A couple of things come to mind when I read figi's post. Some words of wisdom my dad passed down to me before he passed. "Son, when building a barn figure out what size you want and double it". "Son, when you buy a truck or tractor, get the biggest one you can afford and then buy the next size larger".


----------



## jkingrph (Sep 18, 2017)

Back in 79 when I got out of the USAF, and having been stationed at Eglin AFB, at Ft Walton, Fla right on the coast and having been through one hurricane on the beach, and several others living in N Louisiana, I decided to relocate inland and have never been sorry. Our outages in a semi rural area have either been wind driven, the most common, and the rare ice storm here in central E Texas.

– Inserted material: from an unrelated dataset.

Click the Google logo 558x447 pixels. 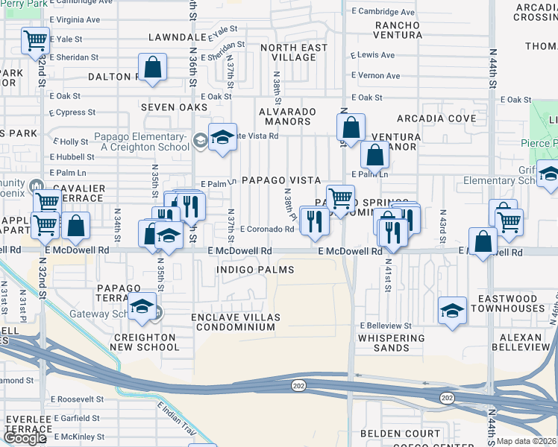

We are all electric, central air via a heat pump, so I got the biggest portable I could find locally at the time, a 11000w Honda, rather pricy even 18 years ago when I bought it. I had an electrician friend install a double throw disconnect switch so I could isolate utility power from an inlet box mounted on the side of the switch. Also made a inlet power cord 6/4 wire and 50 amp inlet and outlet plugs on the ends, and just long enough so I could sit the generator under a detached carport and run power to the house. The generator will power almost but not everything, I do turn off electric hot water when on the generator and the supplemental heat strips for the heating system. and in all these years everything has worked. Whenever severe weather threatens, I stock up on ethanol free gas, getting about 60 gal of gas, which I treat with Stabil and just a little two cycle motor oil, keeps cans from rusting, and carb seals lubed, seems to work. When I run the generator, no matter how many or few hours, I change the oil, using high grade synthetic, such as Mobil 1. For gas cans I recently replaced some plastic ones, not wanting 20-30 gal of gas in plastic, with some of the Wavian NATO cans, which are taller and slimmer so I can actually place more of them in an under bench cabinet than with the fat plastic or some of my round metal cans. I generally use the gas through the summer for my mower, and then replace early to mid winter when the chance of ice is greater, or when wind events are forcast.


----------